Segment Start: ENTRIES SHOWN

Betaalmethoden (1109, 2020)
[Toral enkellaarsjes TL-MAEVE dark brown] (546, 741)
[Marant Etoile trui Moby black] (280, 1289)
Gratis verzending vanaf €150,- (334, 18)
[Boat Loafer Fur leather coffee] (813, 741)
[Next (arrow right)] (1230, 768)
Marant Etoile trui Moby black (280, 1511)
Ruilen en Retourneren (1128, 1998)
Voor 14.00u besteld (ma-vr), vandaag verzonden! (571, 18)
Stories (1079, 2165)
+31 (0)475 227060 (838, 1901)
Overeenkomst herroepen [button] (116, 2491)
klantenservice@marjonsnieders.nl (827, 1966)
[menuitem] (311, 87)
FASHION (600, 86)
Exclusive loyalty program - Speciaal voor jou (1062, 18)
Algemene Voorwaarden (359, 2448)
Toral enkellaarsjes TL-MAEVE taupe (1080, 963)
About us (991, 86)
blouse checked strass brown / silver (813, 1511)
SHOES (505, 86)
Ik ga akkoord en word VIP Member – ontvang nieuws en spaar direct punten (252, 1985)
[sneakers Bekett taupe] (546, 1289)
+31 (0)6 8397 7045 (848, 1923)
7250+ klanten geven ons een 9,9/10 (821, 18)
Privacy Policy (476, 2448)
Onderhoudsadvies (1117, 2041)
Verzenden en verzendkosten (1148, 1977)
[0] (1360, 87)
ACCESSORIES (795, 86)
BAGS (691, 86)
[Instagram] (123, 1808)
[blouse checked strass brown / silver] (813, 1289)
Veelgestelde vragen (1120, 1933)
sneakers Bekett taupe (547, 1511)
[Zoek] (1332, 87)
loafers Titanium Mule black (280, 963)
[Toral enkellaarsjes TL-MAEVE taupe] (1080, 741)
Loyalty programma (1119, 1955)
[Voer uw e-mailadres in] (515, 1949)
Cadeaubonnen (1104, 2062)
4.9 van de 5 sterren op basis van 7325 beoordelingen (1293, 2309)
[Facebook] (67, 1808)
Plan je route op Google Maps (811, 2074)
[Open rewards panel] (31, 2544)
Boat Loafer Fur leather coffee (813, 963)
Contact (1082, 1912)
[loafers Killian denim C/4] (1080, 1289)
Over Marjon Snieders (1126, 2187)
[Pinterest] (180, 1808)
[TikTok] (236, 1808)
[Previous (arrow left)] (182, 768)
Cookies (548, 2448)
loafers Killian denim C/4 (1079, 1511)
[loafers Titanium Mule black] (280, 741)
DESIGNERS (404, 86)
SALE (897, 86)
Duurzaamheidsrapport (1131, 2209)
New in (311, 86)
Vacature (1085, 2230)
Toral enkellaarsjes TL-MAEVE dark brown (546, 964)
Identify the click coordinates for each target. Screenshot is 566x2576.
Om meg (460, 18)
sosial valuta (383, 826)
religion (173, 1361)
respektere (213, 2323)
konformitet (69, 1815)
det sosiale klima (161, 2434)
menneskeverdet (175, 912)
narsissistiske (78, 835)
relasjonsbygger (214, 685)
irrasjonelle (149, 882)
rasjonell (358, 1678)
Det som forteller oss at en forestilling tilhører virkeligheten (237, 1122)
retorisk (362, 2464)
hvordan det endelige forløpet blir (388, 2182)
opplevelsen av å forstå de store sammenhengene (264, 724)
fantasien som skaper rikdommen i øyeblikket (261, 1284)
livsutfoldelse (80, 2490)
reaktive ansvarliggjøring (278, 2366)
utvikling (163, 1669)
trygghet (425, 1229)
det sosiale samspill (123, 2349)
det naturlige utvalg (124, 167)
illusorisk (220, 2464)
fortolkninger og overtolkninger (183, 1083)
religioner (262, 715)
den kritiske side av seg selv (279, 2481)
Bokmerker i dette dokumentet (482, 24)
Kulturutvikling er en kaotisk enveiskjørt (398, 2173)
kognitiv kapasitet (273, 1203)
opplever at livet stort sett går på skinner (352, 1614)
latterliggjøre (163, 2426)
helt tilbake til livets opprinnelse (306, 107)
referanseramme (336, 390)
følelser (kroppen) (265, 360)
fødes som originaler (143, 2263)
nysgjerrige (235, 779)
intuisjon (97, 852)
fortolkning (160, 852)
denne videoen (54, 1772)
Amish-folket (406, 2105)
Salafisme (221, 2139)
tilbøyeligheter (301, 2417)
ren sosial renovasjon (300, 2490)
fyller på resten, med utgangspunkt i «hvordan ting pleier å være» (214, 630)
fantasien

Segment End: ENTRIES SHOWN

* [TASK REQUIREMENTS]: Starting at the line that contains "Overeenkomst herroepen [button] (116, 2491)" and stopping after the line that contains "irrasjonelle (149, 882)", write out every line exactly as it appears above, and no other line.

* [EXPECTED OUTPUT]:
Overeenkomst herroepen [button] (116, 2491)
klantenservice@marjonsnieders.nl (827, 1966)
[menuitem] (311, 87)
FASHION (600, 86)
Exclusive loyalty program - Speciaal voor jou (1062, 18)
Algemene Voorwaarden (359, 2448)
Toral enkellaarsjes TL-MAEVE taupe (1080, 963)
About us (991, 86)
blouse checked strass brown / silver (813, 1511)
SHOES (505, 86)
Ik ga akkoord en word VIP Member – ontvang nieuws en spaar direct punten (252, 1985)
[sneakers Bekett taupe] (546, 1289)
+31 (0)6 8397 7045 (848, 1923)
7250+ klanten geven ons een 9,9/10 (821, 18)
Privacy Policy (476, 2448)
Onderhoudsadvies (1117, 2041)
Verzenden en verzendkosten (1148, 1977)
[0] (1360, 87)
ACCESSORIES (795, 86)
BAGS (691, 86)
[Instagram] (123, 1808)
[blouse checked strass brown / silver] (813, 1289)
Veelgestelde vragen (1120, 1933)
sneakers Bekett taupe (547, 1511)
[Zoek] (1332, 87)
loafers Titanium Mule black (280, 963)
[Toral enkellaarsjes TL-MAEVE taupe] (1080, 741)
Loyalty programma (1119, 1955)
[Voer uw e-mailadres in] (515, 1949)
Cadeaubonnen (1104, 2062)
4.9 van de 5 sterren op basis van 7325 beoordelingen (1293, 2309)
[Facebook] (67, 1808)
Plan je route op Google Maps (811, 2074)
[Open rewards panel] (31, 2544)
Boat Loafer Fur leather coffee (813, 963)
Contact (1082, 1912)
[loafers Killian denim C/4] (1080, 1289)
Over Marjon Snieders (1126, 2187)
[Pinterest] (180, 1808)
[TikTok] (236, 1808)
[Previous (arrow left)] (182, 768)
Cookies (548, 2448)
loafers Killian denim C/4 (1079, 1511)
[loafers Titanium Mule black] (280, 741)
DESIGNERS (404, 86)
SALE (897, 86)
Duurzaamheidsrapport (1131, 2209)
New in (311, 86)
Vacature (1085, 2230)
Toral enkellaarsjes TL-MAEVE dark brown (546, 964)
Identify the click coordinates for each target. Screenshot is 566x2576.
Om meg (460, 18)
sosial valuta (383, 826)
religion (173, 1361)
respektere (213, 2323)
konformitet (69, 1815)
det sosiale klima (161, 2434)
menneskeverdet (175, 912)
narsissistiske (78, 835)
relasjonsbygger (214, 685)
irrasjonelle (149, 882)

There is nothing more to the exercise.